Segment Start: DATASET RECORDS

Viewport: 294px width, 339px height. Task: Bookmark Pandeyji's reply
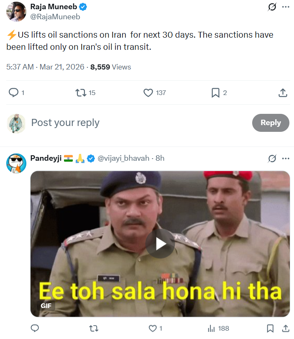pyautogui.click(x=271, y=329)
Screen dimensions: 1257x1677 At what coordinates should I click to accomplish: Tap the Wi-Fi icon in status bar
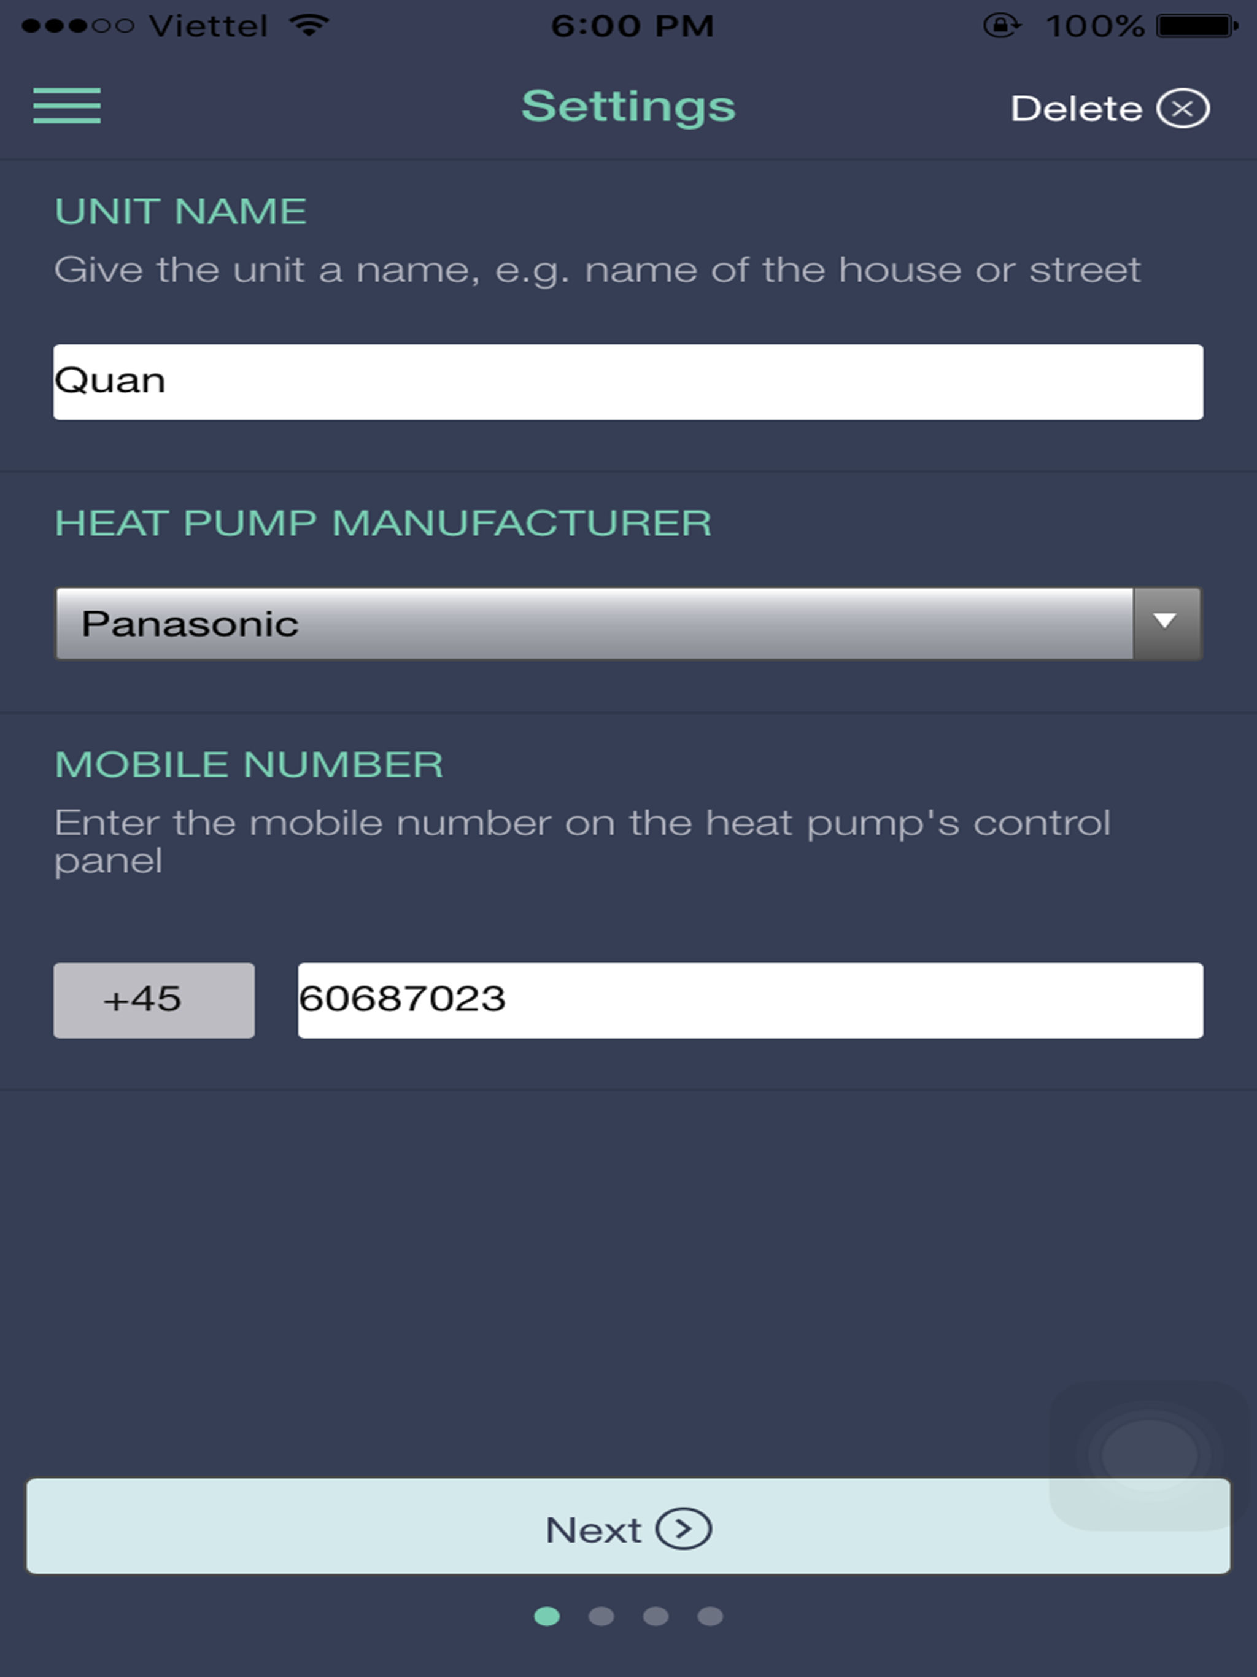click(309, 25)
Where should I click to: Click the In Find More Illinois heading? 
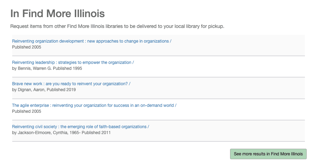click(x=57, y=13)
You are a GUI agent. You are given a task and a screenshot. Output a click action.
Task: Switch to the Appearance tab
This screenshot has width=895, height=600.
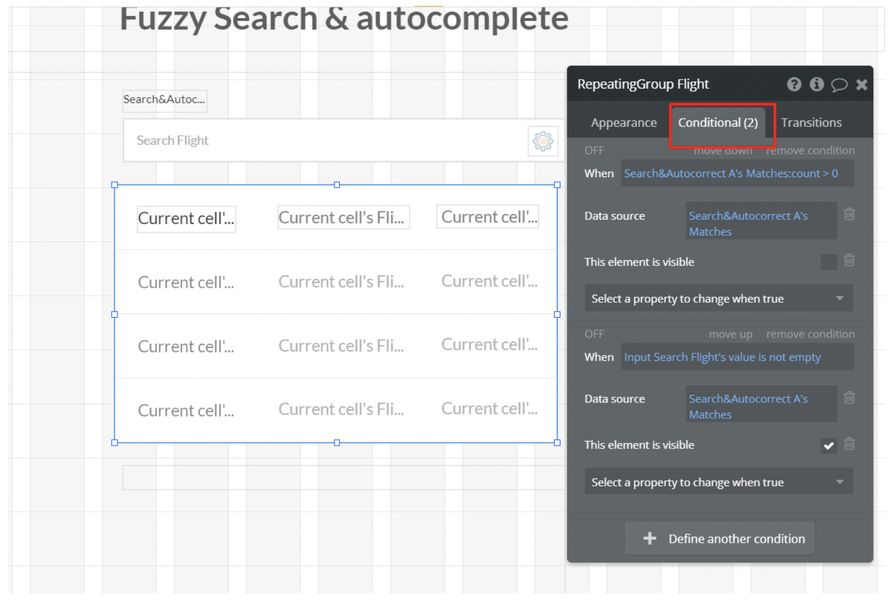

Segment End: DATASET RECORDS

§ **YOUR GOAL**:
What must be output is the exact run of lines from the one holding "Task: Switch to the Appearance tab" through the end of the entries above, both ends included, minus the pictures.

§ **PROBLEM SOLUTION**:
Task: Switch to the Appearance tab
This screenshot has width=895, height=600.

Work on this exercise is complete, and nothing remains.